(Data items)

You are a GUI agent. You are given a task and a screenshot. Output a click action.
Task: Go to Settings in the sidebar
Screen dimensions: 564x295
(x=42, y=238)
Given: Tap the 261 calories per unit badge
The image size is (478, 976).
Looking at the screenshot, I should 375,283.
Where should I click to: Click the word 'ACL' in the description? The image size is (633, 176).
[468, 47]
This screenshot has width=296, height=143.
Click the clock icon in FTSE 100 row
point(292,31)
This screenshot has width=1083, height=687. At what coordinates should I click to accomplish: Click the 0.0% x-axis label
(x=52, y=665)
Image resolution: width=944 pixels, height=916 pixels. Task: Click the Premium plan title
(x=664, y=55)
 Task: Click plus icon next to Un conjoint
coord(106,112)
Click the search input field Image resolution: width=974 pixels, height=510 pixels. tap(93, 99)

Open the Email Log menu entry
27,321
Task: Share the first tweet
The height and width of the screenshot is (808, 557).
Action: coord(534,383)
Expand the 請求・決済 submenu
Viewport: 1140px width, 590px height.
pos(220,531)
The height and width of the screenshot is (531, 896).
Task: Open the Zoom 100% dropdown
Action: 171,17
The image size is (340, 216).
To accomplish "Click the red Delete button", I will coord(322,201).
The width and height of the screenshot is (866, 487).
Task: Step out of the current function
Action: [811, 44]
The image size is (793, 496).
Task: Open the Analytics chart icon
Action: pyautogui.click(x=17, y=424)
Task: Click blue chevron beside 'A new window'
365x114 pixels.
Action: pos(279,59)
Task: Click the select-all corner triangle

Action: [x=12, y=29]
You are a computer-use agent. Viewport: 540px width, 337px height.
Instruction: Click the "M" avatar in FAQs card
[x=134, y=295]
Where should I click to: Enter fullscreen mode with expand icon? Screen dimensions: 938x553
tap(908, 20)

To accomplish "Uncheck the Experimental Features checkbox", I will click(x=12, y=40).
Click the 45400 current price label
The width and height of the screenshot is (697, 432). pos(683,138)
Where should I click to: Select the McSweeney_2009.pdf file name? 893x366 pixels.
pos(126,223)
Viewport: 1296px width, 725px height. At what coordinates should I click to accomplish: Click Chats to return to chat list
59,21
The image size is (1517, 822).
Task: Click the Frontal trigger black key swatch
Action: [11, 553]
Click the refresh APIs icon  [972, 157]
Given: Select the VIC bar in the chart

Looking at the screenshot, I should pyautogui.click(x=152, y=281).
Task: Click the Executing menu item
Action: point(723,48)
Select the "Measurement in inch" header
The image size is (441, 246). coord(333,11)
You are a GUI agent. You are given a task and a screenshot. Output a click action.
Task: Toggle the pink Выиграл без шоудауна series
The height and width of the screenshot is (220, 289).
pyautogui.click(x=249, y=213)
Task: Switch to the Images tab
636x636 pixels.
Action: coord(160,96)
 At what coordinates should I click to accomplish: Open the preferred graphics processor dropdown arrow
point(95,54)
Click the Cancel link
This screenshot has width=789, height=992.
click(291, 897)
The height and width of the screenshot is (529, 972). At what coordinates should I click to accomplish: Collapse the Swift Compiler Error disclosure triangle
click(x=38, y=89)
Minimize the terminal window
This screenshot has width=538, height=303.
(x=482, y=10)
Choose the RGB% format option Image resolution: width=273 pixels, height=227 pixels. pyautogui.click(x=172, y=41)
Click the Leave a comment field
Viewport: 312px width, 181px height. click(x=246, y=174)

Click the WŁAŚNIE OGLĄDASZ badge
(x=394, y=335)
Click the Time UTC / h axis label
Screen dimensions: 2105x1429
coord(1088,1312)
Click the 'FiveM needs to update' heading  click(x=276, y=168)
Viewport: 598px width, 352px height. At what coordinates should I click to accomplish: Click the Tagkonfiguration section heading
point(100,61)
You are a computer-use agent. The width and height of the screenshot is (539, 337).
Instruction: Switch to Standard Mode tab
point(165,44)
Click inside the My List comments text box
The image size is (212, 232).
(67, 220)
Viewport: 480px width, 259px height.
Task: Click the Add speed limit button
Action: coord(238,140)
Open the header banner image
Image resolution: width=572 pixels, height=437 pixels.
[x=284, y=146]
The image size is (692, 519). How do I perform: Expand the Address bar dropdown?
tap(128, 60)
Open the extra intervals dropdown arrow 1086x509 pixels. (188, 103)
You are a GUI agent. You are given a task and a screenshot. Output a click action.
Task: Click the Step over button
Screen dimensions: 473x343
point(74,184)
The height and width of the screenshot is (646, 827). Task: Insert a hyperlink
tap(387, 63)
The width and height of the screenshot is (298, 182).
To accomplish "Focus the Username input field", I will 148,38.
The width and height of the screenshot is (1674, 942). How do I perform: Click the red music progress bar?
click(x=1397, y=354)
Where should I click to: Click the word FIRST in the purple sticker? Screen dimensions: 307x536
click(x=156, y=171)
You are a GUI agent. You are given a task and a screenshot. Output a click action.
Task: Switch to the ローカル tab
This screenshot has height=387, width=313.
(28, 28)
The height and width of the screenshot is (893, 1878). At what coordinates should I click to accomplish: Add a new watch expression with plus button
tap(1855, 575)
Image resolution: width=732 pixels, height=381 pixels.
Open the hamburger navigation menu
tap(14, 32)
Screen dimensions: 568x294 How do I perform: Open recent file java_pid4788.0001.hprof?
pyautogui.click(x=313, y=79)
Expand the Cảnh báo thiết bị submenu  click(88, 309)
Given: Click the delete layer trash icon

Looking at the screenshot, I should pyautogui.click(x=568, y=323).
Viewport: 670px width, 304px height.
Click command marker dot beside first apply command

Stated goal:
How many lines in the data items above contain the word "dimensions"? Reply with the number alone.

Solution to the problem:
6